Vaughn argued in writing and in a phone interview after the report’s release that MHB felt it would be inappropriate to use the federal funds to renovate apartments in complexes like Josephine Allen Homes and Roger Williams. Instead, he said, MHB felt because of the ages of the respective complexes they should be torn down.

In its response to Vaughn, OIG said MHB has had ample time to either sell or demolish Josephine Allen Homes under HUD’s disposition approval, yet hasn’t done so. Josephine Allen is completely vacant.

There are still about 100 families living at Roger Williams, but they will soon be given housing choice vouchers and moved out.

Several former employees said the deterioration of Josephine Allen Homes could have been avoided with better maintenance and care.
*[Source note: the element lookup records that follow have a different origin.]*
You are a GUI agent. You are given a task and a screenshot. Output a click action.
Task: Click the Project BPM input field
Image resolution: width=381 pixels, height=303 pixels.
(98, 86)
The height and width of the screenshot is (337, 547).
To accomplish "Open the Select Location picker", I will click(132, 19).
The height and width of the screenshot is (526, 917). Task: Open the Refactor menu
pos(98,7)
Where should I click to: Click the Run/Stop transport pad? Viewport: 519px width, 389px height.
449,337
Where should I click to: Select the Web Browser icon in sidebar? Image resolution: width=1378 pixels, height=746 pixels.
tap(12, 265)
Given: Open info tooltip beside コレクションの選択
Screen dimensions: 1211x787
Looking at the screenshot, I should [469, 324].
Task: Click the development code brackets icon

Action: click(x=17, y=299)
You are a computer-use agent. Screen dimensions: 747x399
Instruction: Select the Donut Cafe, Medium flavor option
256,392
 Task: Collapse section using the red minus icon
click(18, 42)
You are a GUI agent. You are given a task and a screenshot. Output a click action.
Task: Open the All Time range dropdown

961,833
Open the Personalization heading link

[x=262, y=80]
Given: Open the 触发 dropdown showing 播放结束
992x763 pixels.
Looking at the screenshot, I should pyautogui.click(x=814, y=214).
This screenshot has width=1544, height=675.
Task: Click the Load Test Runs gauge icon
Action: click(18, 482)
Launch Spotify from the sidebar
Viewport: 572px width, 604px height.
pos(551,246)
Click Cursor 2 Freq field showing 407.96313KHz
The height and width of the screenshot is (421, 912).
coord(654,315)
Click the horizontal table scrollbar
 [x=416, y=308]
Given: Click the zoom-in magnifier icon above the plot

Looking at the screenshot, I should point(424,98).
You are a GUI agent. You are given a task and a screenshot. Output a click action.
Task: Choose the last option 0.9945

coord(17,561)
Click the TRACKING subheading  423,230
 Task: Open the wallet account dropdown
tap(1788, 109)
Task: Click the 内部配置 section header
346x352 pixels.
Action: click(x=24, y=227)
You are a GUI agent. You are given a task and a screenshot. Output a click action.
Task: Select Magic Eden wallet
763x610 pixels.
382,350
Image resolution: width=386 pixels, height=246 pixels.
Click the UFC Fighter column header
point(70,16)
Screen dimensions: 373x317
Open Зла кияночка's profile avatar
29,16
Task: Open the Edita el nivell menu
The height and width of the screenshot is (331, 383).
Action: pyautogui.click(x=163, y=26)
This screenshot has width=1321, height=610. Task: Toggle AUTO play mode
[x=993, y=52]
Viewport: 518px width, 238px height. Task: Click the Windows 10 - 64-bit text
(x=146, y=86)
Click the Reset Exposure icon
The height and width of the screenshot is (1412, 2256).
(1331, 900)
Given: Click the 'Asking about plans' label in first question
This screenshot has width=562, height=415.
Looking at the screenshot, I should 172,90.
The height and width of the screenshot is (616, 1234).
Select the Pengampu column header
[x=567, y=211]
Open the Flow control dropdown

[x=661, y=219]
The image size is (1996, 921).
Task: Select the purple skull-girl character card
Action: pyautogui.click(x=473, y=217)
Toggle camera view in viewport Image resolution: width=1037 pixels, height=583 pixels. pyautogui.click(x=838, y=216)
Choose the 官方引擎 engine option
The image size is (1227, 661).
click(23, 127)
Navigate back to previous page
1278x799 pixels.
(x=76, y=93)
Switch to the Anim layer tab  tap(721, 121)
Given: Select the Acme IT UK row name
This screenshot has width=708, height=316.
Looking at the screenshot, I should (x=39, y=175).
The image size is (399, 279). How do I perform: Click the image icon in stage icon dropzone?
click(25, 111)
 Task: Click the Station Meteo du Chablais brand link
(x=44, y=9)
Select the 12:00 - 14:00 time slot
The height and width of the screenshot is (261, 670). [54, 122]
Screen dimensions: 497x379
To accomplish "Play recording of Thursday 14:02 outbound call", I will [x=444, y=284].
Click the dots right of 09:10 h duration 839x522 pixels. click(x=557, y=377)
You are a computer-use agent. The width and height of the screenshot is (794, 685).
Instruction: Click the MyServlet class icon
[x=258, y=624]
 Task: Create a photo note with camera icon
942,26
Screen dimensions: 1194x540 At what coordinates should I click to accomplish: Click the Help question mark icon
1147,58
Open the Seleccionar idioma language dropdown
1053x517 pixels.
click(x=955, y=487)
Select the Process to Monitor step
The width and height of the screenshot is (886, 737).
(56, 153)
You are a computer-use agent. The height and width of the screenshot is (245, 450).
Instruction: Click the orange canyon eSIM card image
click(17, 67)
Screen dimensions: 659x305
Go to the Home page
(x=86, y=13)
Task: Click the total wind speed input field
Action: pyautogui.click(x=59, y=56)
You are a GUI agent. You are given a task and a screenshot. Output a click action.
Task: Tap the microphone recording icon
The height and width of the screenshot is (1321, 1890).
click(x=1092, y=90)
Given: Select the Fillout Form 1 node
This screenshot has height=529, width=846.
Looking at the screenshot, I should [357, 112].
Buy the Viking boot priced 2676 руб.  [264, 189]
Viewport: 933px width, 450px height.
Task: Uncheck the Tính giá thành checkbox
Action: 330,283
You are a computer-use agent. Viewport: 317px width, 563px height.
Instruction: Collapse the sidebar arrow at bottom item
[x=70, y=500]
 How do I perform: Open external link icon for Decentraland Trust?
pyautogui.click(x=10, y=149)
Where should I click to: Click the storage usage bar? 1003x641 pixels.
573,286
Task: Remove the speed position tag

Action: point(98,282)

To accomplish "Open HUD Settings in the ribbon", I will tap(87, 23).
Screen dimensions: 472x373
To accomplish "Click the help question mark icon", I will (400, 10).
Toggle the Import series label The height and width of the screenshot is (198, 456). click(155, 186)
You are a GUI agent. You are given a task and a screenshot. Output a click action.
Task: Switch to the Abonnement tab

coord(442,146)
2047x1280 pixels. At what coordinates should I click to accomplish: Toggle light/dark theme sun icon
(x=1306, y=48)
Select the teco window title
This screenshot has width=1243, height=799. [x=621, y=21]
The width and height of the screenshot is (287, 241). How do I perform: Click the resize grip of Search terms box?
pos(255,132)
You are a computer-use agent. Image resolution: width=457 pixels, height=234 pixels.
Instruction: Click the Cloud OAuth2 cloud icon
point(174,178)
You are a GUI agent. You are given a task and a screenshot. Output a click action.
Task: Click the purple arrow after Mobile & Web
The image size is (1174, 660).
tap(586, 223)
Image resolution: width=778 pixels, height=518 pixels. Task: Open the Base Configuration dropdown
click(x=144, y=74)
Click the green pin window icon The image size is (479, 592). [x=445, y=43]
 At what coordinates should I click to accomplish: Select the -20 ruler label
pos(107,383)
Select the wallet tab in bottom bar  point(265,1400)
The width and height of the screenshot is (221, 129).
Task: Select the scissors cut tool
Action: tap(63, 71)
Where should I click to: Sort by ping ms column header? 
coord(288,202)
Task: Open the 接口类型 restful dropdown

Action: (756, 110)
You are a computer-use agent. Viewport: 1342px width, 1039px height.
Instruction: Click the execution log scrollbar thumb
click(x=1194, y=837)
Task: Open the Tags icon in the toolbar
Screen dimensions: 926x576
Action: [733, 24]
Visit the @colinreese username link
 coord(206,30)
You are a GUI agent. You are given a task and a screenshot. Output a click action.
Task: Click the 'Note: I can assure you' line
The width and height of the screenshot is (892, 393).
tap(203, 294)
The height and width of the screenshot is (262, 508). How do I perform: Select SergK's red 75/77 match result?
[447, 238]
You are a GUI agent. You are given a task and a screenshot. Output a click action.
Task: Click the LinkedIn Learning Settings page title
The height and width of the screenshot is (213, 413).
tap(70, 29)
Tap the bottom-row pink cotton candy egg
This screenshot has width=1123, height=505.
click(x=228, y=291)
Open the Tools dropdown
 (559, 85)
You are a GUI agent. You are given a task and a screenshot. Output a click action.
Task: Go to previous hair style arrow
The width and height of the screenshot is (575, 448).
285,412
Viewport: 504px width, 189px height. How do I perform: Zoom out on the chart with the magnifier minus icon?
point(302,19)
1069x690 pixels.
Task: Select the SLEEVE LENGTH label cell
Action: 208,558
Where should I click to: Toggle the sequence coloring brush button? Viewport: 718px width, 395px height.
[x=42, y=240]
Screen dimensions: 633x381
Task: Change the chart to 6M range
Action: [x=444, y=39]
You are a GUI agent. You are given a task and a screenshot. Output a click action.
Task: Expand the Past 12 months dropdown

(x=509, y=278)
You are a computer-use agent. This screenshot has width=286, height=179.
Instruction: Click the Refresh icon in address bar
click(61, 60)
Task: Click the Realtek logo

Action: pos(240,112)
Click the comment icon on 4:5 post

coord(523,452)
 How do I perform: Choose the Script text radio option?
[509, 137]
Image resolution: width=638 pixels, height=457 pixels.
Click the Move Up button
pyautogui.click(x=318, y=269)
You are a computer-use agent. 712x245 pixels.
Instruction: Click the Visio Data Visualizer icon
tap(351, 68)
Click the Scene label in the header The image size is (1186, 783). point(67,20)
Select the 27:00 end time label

The OIG report also stresses a lack of proper upkeep as a major issue in the deterioration of some of MHB’s complexes.
In an email message sent Monday night, Vaughn said the board disagrees.

“We believe that the OIG report’s assertion that Josephine Allen and Roger Williams deteriorated due to poor maintenance was incorrect and without any factual support,” Vaughn wrote. “Roger Williams was put in service in 1954 so that it was nearly 57-plus years old in 2011. Josephine Allen was put into service in 1965 so that it was nearly 46-plus years old in 2011. Both were approved for demolition by HUD for obsolescence, not deferred maintenance.”

Mayor Sandy Stimpson, who last week saw his third MHB appointment get sworn in by City Clerk Lisa Lambert, feels like he now has control of the board.

“It’s disturbing,” he said of the report. “But I was not surprised because we had multiple discussions with HUD over the last two and a half years where they apprised us of their suspicions. The OIG report is simply a validation of those suspicions.”

Stimpson said that before he had the majority of appointments on the five-member board autonomous of the city government, he felt he wasn’t in good position. Now, he said, it’s time to be proactive.

“We could sit back and let HUD tell us what to do, or we can come to HUD with a plan and let them endorse it,” he said. “The preferred route is we develop a plan that is approved by HUD.”

Stimpson suggested he would review MHB’s plan to replace its older complexes with new, mixed-use, mixed-income developments before it could be endorsed by the administration.

While Stimpson has called for a financial audit of the board’s operations, he also said it’s important to promote an atmosphere of collaboration between his office and the board’s administration. To that end, city spokesman George Talbot said the office began having better communications about nine months ago, including regular meetings with different MHB departments.

Employees’ wage lawsuit
In a separate issue, the MHB recently reached a settlement agreement with a number of former employees over back wages. U.S. District Court Judge Kristi Dubose approved the joint settlement agreement earlier this month, according to court documents. The suit was brought by six housing board maintenance supervisors after they were laid off in 2014.

Ty Criswell, Ronald Coffman, Eric Knight, Samuel McCord, Denisa Peacock and Joe Frank Smiley Jr. claimed in the suit MHB knowingly withheld regular, overtime and on-call pay.

The original suit alleged a violation of the Fair Labor Standards Act because the housing board “has had a uniform policy and practice of consistently requiring the plaintiffs to work ‘on-call’ and/or ‘off the clock’ without pay and has required employees to work over 40 hours a week without paying them for every hour worked and without paying them overtime compensation due to them.”

As part of the settlement each of the six employees received between $18,500 and $25,600 in damages from the board. The settlement also requires the board to pay $40,000 in legal fees of the six plaintiffs. The deal will cost the board a total of $165,000, including attorneys’ fees.